## BEGIN
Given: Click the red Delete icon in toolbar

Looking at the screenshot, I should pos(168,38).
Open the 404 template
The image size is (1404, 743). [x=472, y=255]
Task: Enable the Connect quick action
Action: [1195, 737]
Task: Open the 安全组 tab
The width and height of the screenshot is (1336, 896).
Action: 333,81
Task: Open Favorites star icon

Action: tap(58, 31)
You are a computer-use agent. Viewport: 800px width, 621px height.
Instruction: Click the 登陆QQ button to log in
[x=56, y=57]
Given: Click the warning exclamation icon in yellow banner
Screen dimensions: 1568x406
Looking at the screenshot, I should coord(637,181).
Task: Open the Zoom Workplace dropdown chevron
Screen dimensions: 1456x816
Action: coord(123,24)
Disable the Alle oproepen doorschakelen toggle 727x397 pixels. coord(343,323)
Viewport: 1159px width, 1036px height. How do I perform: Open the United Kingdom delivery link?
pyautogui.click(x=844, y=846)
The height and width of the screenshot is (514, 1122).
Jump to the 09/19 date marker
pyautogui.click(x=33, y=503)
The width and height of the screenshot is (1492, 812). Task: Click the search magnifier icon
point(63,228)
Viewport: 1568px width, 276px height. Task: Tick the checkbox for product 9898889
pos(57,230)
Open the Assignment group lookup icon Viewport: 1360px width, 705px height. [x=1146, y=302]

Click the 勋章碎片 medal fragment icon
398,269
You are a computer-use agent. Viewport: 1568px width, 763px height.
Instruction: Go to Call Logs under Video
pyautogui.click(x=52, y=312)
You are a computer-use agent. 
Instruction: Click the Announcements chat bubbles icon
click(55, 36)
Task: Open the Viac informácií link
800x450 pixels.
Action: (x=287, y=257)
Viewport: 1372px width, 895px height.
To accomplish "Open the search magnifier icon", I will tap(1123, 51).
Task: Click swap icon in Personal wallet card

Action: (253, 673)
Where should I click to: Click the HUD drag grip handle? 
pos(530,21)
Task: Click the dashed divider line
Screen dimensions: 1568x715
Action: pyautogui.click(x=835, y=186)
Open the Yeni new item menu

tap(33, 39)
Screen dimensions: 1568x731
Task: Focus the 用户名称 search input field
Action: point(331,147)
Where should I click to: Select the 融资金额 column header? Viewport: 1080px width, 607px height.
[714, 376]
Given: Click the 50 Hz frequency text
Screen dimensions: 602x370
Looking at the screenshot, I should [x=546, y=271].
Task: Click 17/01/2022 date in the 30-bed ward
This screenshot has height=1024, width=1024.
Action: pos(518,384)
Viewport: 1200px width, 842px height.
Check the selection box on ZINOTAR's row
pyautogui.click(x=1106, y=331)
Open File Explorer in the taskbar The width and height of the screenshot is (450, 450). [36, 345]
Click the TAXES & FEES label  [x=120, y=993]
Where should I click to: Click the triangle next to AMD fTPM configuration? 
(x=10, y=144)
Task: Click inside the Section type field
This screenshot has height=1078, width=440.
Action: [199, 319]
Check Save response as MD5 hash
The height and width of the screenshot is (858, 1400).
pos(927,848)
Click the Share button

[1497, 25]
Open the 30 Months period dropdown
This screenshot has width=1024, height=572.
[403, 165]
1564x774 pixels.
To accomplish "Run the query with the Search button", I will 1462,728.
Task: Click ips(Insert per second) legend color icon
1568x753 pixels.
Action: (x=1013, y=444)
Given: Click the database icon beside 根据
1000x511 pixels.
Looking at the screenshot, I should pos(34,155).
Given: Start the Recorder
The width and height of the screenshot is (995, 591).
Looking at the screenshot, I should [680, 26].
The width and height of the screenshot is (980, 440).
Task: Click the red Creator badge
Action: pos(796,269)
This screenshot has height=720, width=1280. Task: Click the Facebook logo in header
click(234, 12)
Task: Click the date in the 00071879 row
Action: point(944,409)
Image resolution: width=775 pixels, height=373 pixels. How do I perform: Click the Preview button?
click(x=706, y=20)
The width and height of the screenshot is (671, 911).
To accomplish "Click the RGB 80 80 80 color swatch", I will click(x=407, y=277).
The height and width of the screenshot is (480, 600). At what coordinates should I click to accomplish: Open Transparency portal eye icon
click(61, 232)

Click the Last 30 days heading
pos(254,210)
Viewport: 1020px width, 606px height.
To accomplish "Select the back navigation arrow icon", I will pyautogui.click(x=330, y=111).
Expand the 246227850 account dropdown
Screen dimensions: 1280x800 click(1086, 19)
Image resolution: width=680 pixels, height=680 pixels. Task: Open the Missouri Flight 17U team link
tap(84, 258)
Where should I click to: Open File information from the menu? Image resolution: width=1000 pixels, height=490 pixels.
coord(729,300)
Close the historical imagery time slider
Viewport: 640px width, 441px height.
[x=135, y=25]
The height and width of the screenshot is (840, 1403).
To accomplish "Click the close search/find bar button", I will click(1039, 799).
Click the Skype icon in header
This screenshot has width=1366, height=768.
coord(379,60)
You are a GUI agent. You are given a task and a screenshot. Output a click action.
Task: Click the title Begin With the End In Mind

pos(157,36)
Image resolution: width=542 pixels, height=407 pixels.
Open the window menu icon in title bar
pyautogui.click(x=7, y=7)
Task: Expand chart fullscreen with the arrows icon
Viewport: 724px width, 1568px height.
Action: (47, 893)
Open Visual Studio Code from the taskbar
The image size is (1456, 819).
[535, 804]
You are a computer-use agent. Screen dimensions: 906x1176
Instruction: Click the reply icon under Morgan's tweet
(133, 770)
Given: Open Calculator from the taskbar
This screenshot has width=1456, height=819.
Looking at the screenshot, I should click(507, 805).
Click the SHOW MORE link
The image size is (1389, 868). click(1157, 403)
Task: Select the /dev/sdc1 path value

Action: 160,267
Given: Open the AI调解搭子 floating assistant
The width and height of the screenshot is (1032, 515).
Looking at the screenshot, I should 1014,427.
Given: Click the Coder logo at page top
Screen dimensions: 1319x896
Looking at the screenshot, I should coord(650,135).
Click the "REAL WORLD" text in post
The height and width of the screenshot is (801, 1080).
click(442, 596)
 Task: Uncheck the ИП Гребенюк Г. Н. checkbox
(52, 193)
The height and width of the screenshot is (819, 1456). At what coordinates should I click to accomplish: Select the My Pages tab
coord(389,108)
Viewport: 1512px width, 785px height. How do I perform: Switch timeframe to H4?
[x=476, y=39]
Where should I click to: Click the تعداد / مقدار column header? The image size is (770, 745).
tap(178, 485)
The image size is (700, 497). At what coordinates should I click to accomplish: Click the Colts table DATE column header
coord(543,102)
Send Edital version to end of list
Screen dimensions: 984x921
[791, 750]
## END
- **Exercise task**
Write out the whole listing above again, line for line, with no changes.

- **The response**
Given: Click the red Delete icon in toolbar

Looking at the screenshot, I should pos(168,38).
Open the 404 template
The image size is (1404, 743). [x=472, y=255]
Task: Enable the Connect quick action
Action: [1195, 737]
Task: Open the 安全组 tab
The width and height of the screenshot is (1336, 896).
Action: 333,81
Task: Open Favorites star icon

Action: tap(58, 31)
You are a computer-use agent. Viewport: 800px width, 621px height.
Instruction: Click the 登陆QQ button to log in
[x=56, y=57]
Given: Click the warning exclamation icon in yellow banner
Screen dimensions: 1568x406
Looking at the screenshot, I should coord(637,181).
Task: Open the Zoom Workplace dropdown chevron
Screen dimensions: 1456x816
Action: coord(123,24)
Disable the Alle oproepen doorschakelen toggle 727x397 pixels. coord(343,323)
Viewport: 1159px width, 1036px height. How do I perform: Open the United Kingdom delivery link?
pyautogui.click(x=844, y=846)
The height and width of the screenshot is (514, 1122).
Jump to the 09/19 date marker
pyautogui.click(x=33, y=503)
The width and height of the screenshot is (1492, 812). Task: Click the search magnifier icon
point(63,228)
Viewport: 1568px width, 276px height. Task: Tick the checkbox for product 9898889
pos(57,230)
Open the Assignment group lookup icon Viewport: 1360px width, 705px height. [x=1146, y=302]

Click the 勋章碎片 medal fragment icon
398,269
You are a computer-use agent. Viewport: 1568px width, 763px height.
Instruction: Go to Call Logs under Video
pyautogui.click(x=52, y=312)
You are a computer-use agent. 
Instruction: Click the Announcements chat bubbles icon
click(55, 36)
Task: Open the Viac informácií link
800x450 pixels.
Action: (x=287, y=257)
Viewport: 1372px width, 895px height.
To accomplish "Open the search magnifier icon", I will tap(1123, 51).
Task: Click swap icon in Personal wallet card

Action: (253, 673)
Where should I click to: Click the HUD drag grip handle? 
pos(530,21)
Task: Click the dashed divider line
Screen dimensions: 1568x715
Action: pyautogui.click(x=835, y=186)
Open the Yeni new item menu

tap(33, 39)
Screen dimensions: 1568x731
Task: Focus the 用户名称 search input field
Action: point(331,147)
Where should I click to: Select the 融资金额 column header? Viewport: 1080px width, 607px height.
[714, 376]
Given: Click the 50 Hz frequency text
Screen dimensions: 602x370
Looking at the screenshot, I should [x=546, y=271].
Task: Click 17/01/2022 date in the 30-bed ward
This screenshot has height=1024, width=1024.
Action: pos(518,384)
Viewport: 1200px width, 842px height.
Check the selection box on ZINOTAR's row
pyautogui.click(x=1106, y=331)
Open File Explorer in the taskbar The width and height of the screenshot is (450, 450). [36, 345]
Click the TAXES & FEES label  [x=120, y=993]
Where should I click to: Click the triangle next to AMD fTPM configuration? 
(x=10, y=144)
Task: Click inside the Section type field
This screenshot has height=1078, width=440.
Action: [199, 319]
Check Save response as MD5 hash
The height and width of the screenshot is (858, 1400).
pos(927,848)
Click the Share button

[1497, 25]
Open the 30 Months period dropdown
This screenshot has width=1024, height=572.
[403, 165]
1564x774 pixels.
To accomplish "Run the query with the Search button", I will 1462,728.
Task: Click ips(Insert per second) legend color icon
1568x753 pixels.
Action: (x=1013, y=444)
Given: Click the database icon beside 根据
1000x511 pixels.
Looking at the screenshot, I should pos(34,155).
Given: Start the Recorder
The width and height of the screenshot is (995, 591).
Looking at the screenshot, I should [680, 26].
The width and height of the screenshot is (980, 440).
Task: Click the red Creator badge
Action: pos(796,269)
This screenshot has height=720, width=1280. Task: Click the Facebook logo in header
click(234, 12)
Task: Click the date in the 00071879 row
Action: point(944,409)
Image resolution: width=775 pixels, height=373 pixels. How do I perform: Click the Preview button?
click(x=706, y=20)
The width and height of the screenshot is (671, 911).
To accomplish "Click the RGB 80 80 80 color swatch", I will click(x=407, y=277).
The height and width of the screenshot is (480, 600). At what coordinates should I click to accomplish: Open Transparency portal eye icon
click(61, 232)

Click the Last 30 days heading
pos(254,210)
Viewport: 1020px width, 606px height.
To accomplish "Select the back navigation arrow icon", I will pyautogui.click(x=330, y=111).
Expand the 246227850 account dropdown
Screen dimensions: 1280x800 click(1086, 19)
Image resolution: width=680 pixels, height=680 pixels. Task: Open the Missouri Flight 17U team link
tap(84, 258)
Where should I click to: Open File information from the menu? Image resolution: width=1000 pixels, height=490 pixels.
coord(729,300)
Close the historical imagery time slider
Viewport: 640px width, 441px height.
[x=135, y=25]
The height and width of the screenshot is (840, 1403).
To accomplish "Click the close search/find bar button", I will click(1039, 799).
Click the Skype icon in header
This screenshot has width=1366, height=768.
coord(379,60)
You are a GUI agent. You are given a task and a screenshot. Output a click action.
Task: Click the title Begin With the End In Mind

pos(157,36)
Image resolution: width=542 pixels, height=407 pixels.
Open the window menu icon in title bar
pyautogui.click(x=7, y=7)
Task: Expand chart fullscreen with the arrows icon
Viewport: 724px width, 1568px height.
Action: (47, 893)
Open Visual Studio Code from the taskbar
The image size is (1456, 819).
[535, 804]
You are a computer-use agent. Screen dimensions: 906x1176
Instruction: Click the reply icon under Morgan's tweet
(133, 770)
Given: Open Calculator from the taskbar
This screenshot has width=1456, height=819.
Looking at the screenshot, I should click(507, 805).
Click the SHOW MORE link
The image size is (1389, 868). click(1157, 403)
Task: Select the /dev/sdc1 path value

Action: 160,267
Given: Open the AI调解搭子 floating assistant
The width and height of the screenshot is (1032, 515).
Looking at the screenshot, I should 1014,427.
Given: Click the Coder logo at page top
Screen dimensions: 1319x896
Looking at the screenshot, I should coord(650,135).
Click the "REAL WORLD" text in post
The height and width of the screenshot is (801, 1080).
click(442, 596)
 Task: Uncheck the ИП Гребенюк Г. Н. checkbox
(52, 193)
The height and width of the screenshot is (819, 1456). At what coordinates should I click to accomplish: Select the My Pages tab
coord(389,108)
Viewport: 1512px width, 785px height. How do I perform: Switch timeframe to H4?
[x=476, y=39]
Where should I click to: Click the تعداد / مقدار column header? The image size is (770, 745).
tap(178, 485)
The image size is (700, 497). At what coordinates should I click to accomplish: Click the Colts table DATE column header
coord(543,102)
Send Edital version to end of list
Screen dimensions: 984x921
[791, 750]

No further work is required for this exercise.